■ **Reading text**
# best table saw



## 2ndGen (Apr 6, 2006)

remodeling joe said:


> where else can one go and get this amount of opinions with experience!!!
> thanks a million you guys, today i will be checking out the bosch 10" 4100, and i'll also check out the rigid. also i will be sticking with a portable because of my limited space in my shop. thanks alot for everyones opinions!!
> joe:thumbsup:
> any other comments or opinions are sooooooo welcome!!:notworthy


Good [subliminal message: get the Bosch 4100, get the Bosch 4100, get the Bosch 4100...] luck. :thumbsup:


----------



## remodeling joe (Feb 21, 2007)

well guys.......... i checked out the bosch and the rigid portable saws. and i didn't see the bosch being too sturdy at all as opposed to the rigid. the rigid fence was also better imo. much smoother and sturdier. i did pay more but i'm so satisfied!! i played with my new saw till late lastnight!!! i built some cabinet doors with no problem. thank you very much for all of yall's info.
joe:clap::thumbsup:


----------



## Joining_heads (Mar 4, 2008)

You paid more for the Ridgid??


----------



## remodeling joe (Feb 21, 2007)

well......the bosch was about $250 and the rigid was about $400. it was well worth it!!:clap: the bosch just felt so lightweight and toy-like. just my opinion.:whistling


----------



## Double-A (Jul 3, 2006)

remodeling joe said:


> well......the bosch was about $250 and the rigid was about $400. it was well worth it!!:clap: the bosch just felt so lightweight and toy-like. just my opinion.:whistling


If you found a Bosch 4000 or 4100 for 250, you really should have bought it, or ten even. They are going for 525.00 and up.


----------



## Joining_heads (Mar 4, 2008)

Are you sure it wasn't an older style Makita? The Bosch is 525- 600$ here.


----------



## al10fred1081 (Feb 9, 2008)

■ **Source excerpt**
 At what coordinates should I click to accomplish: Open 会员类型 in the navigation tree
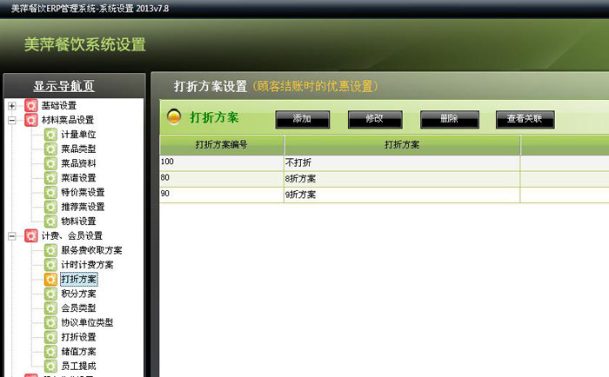[x=78, y=308]
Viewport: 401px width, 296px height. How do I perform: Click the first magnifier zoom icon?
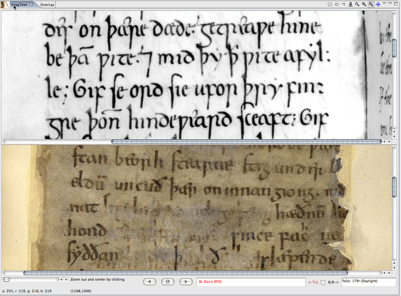coord(357,5)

■ **Problems**
(A) Reproduce the passage of the table saw thread starting at "## 2ndGen (Apr" and ending at "for everyones opinions!!".
(B) In the table saw thread, about how much did remodeling joe pay for the Ridgid saw?
(C) Write the next part of the table saw forum thread, picking up after its final heading.

■ **Responses for each task**
(A)
## 2ndGen (Apr 6, 2006)

remodeling joe said:


> where else can one go and get this amount of opinions with experience!!!
> thanks a million you guys, today i will be checking out the bosch 10" 4100, and i'll also check out the rigid. also i will be sticking with a portable because of my limited space in my shop. thanks alot for everyones opinions!!

(B) About $400.

(C)
yeah bosch more money... Ridgid on sale at home cheapo for $404!!! GRRRR I paid almost $500 for mine...but now the MSUV went back up to $200 from $150.. just can't win...


Alex


----------



## Trimwerx (May 24, 2007)

TempestV said:


> Unless you have a Dewalt. Just as powerful and smooth, but the fence is so much better.


+1. AND raising the blade on the dewalt doesn't get all jammed up when its been used for a month. I had the bosch and i hated it. I still hate it for that matter. Mostly cause of the blade raising jamming crap, but the fence can't compare to Dewalt's.


----------



## Joining_heads (Mar 4, 2008)

Trimwerx said:


> +1. AND raising the blade on the dewalt doesn't get all jammed up when its been used for a month. I had the bosch and i hated it. I still hate it for that matter. Mostly cause of the blade raising jamming crap, but the fence can't compare to Dewalt's.


To bad the fence on the 745 can't stay true for more than 2 weeks


----------



## TempestV (Feb 3, 2007)

[email protected] said:


> To bad the fence on the 745 can't stay true for more than 2 weeks


I don't have any experience with the 745, but my dad has a 744 that I've used a lot. He's had it since it first came out, used it near every day, and the fence has never gone out of true.


----------



## AustinDB (Sep 11, 2006)

doesn't sound like the right Bosch unit you were looking at-I picked one up (before the 4100) at Lowes w/ a 10% off coupon which saved around $50. Great saw, but I do like the Dewalt's little adjustment knob. The new 4100-does the digital fence readout have a zero function-something like push it against the blade and it zero's out?


----------



## 2ndGen (Apr 6, 2006)

*A Bosch table saw for $250.? Maybe that particular saw was a return or used floor model. The most recent Bosch table saws are the 4000 and the 4100 (which has been rated best in a recent test). 

That's what I'll be buying. I've used both the DeWalt (which worked fine) and the Bosch (which worked like crap until it's cheap owner finally decided to get a new blade and stop wasting material [which costs way more than a frickin' blade...I hate working with cheap people!])*










*The 4100 has way too many features to ignore...especially her safety features. *


----------



## troubleseeker (Sep 24, 2006)

First question like others...shop or portable. 
For portable, I have the 16" Dewalt, a nice trade off in weight and bulkiness with a decent capacity. I also have the older 24" capacity model, but it really borders on "portable" because of it's weight and bulkiness. You have to keep the fences clean, but that rack and pinion is awesome. 
I also still have a Makita, probably the best motor of any portable IMO, but they still have the same useles crappy fence that the $79 el cheapos have. Just got tired of fighting the fence and retired it to backup.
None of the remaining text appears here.